Nuestro propósito es mostrar cómo Pedro Páramo realiza e interrumpe toda tentativa de totalizarlo o unificarlo como relato mítico. Antes de eso, y para pasar al análisis textual, pueden ser útiles otras precisiones de Nancy sobre el mito:
El mito es ante todo un habla plena, original, ya reveladora, ya fundadora del ser íntimo de una comunidad. El muthos griego […] se convierte en el “mito” cuando se carga de toda una serie de valores que amplifican, llenan y ennoblecen esta habla, dándole las dimensiones de un relato de los orígenes y de una explicación de los destinos. […] En el mito, el mundo se da a conocer, y se da a conocer a través de una declaración o de una revelación completa y decisiva. […] Supone un mundo ininterrumpido de presencias, para un habla ininterrumpida de verdades, […] una manera de ligar el mundo y de ligarse a él, una religio cuya proferencia es un “gran hablar” (Nancy 2001, 93-94).

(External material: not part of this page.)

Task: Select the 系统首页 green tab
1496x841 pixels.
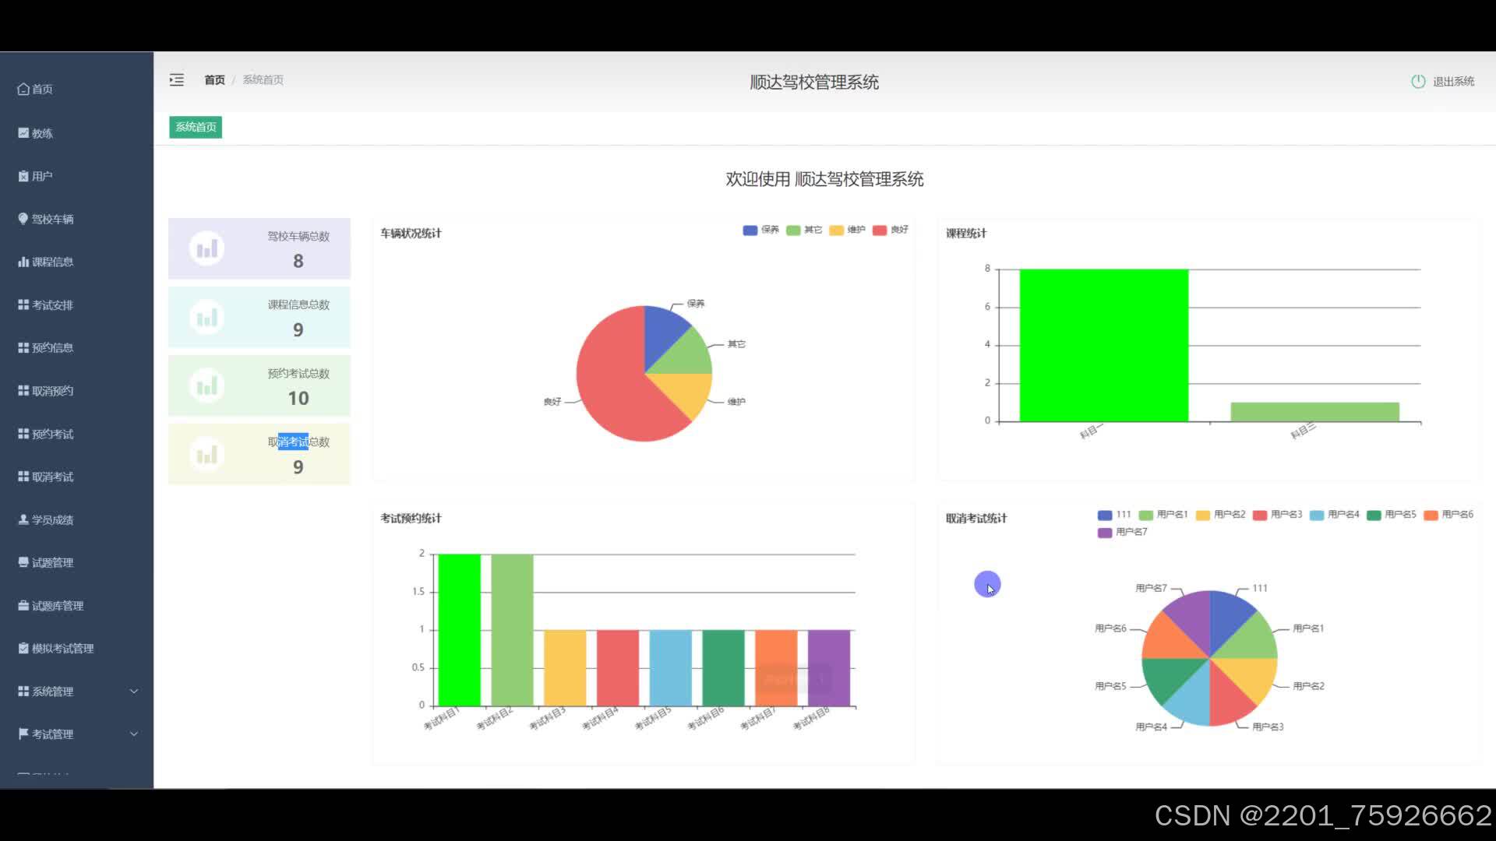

Puede decirse que, ya al inicio de Pedro Páramo, un mundo ininterrumpido de presencias o verdades, así como la comunidad que se reúne alrededor de la “gran voz” que profiere los destinos y determina los orígenes, ese mundo total que fue Comala, está en los últimos estertores. De hecho, cuando Juan Preciado llega a la aldea buscando a su padre, ese mundo poco conserva la solidez soñada por él: “[...] se me fue formando un mundo alrededor de la esperanza que era aquel señor llamado Pedro Páramo, el marido de mi madre. Por eso vine a Comala” (Rulfo 1997, 179). Antes que la satisfacción de esa esperanza, Preciado encuentra en el pueblo, otrora gobernado por el patriarca, solo escombros resecos, almas en pena, ruinas, pedazos de piedra bajo un sol canicular. Poco a poco, se percibe que el fracaso es la única cosa con la cual el personaje puede encontrarse, y que eso está relacionado con que él haya llegado con la visión fijada en el pasado, en la visión de paraíso transmitida por la madre:
[...] siempre vivió ella suspirando por Comala; por el retorno; pero jamás volvió. Ahora yo vengo en su lugar. Traigo los ojos con que ella miró estas cosas, porque me dio sus ojos para ver: “Hay allí, pasando el puerto de Los Colimotes, la vista muy hermosa de una llanura verde, algo amarilla por el maíz maduro. Desde ese lugar se ve Comala, blanqueando la tierra, iluminándola durante la noche” (180)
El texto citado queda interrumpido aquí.